When you reach the line containing "The image size" in the records below, start copying exactly, and stop once you have copied the line containing "Go to the Art".

→ **DATA LISTING**:
+===+

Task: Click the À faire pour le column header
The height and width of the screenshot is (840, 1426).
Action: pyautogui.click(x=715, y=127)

+===+

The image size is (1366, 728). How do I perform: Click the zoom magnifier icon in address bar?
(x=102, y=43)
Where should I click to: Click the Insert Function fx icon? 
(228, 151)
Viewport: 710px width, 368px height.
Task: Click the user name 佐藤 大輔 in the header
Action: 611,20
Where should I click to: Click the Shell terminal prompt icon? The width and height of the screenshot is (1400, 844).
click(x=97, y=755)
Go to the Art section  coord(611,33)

+===+

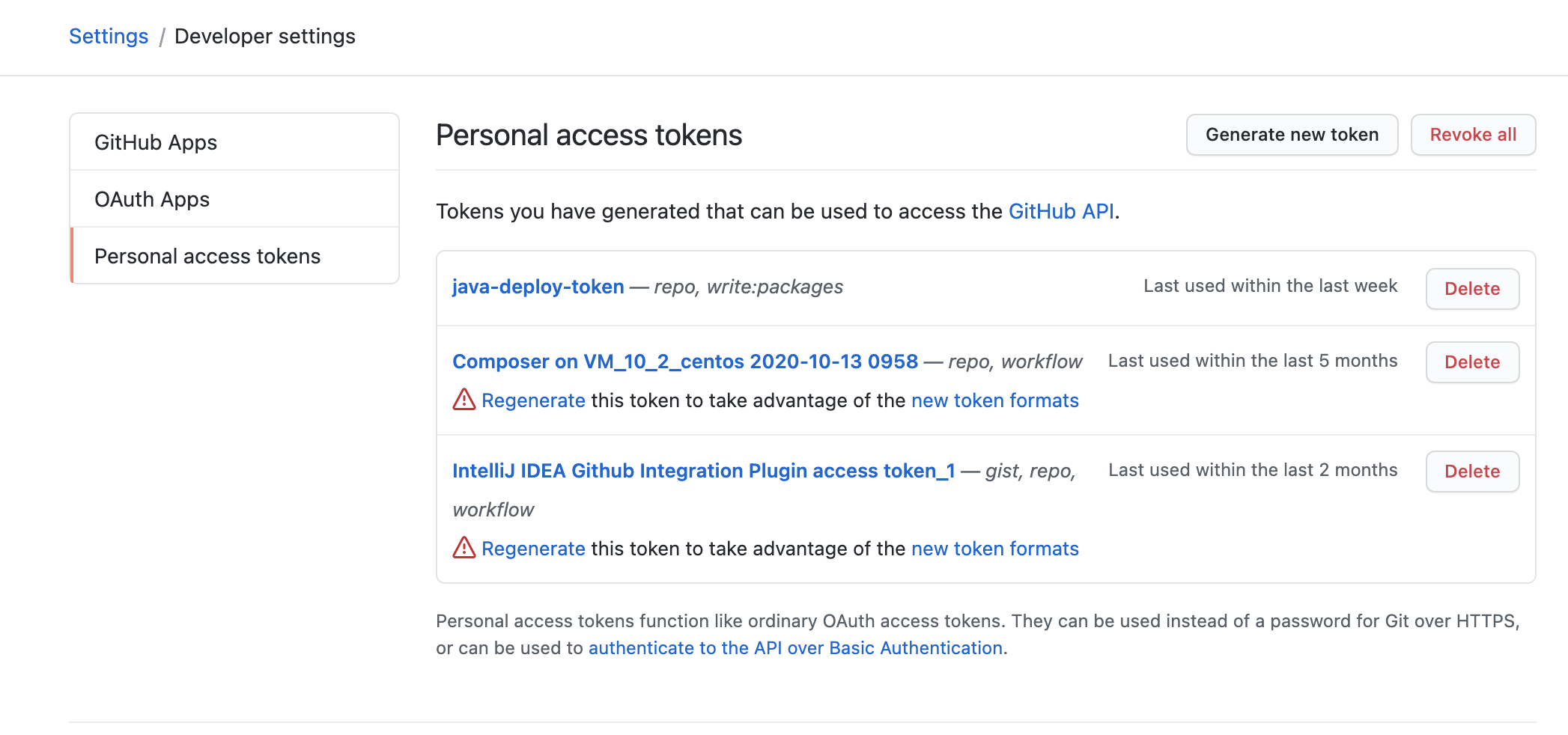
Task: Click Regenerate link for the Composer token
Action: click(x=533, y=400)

+===+

→ **ANSWER TO THE PROBLEM**:
The image size is (1366, 728). How do I perform: Click the zoom magnifier icon in address bar?
(x=102, y=43)
Where should I click to: Click the Insert Function fx icon? 
(228, 151)
Viewport: 710px width, 368px height.
Task: Click the user name 佐藤 大輔 in the header
Action: 611,20
Where should I click to: Click the Shell terminal prompt icon? The width and height of the screenshot is (1400, 844).
click(x=97, y=755)
Go to the Art section  coord(611,33)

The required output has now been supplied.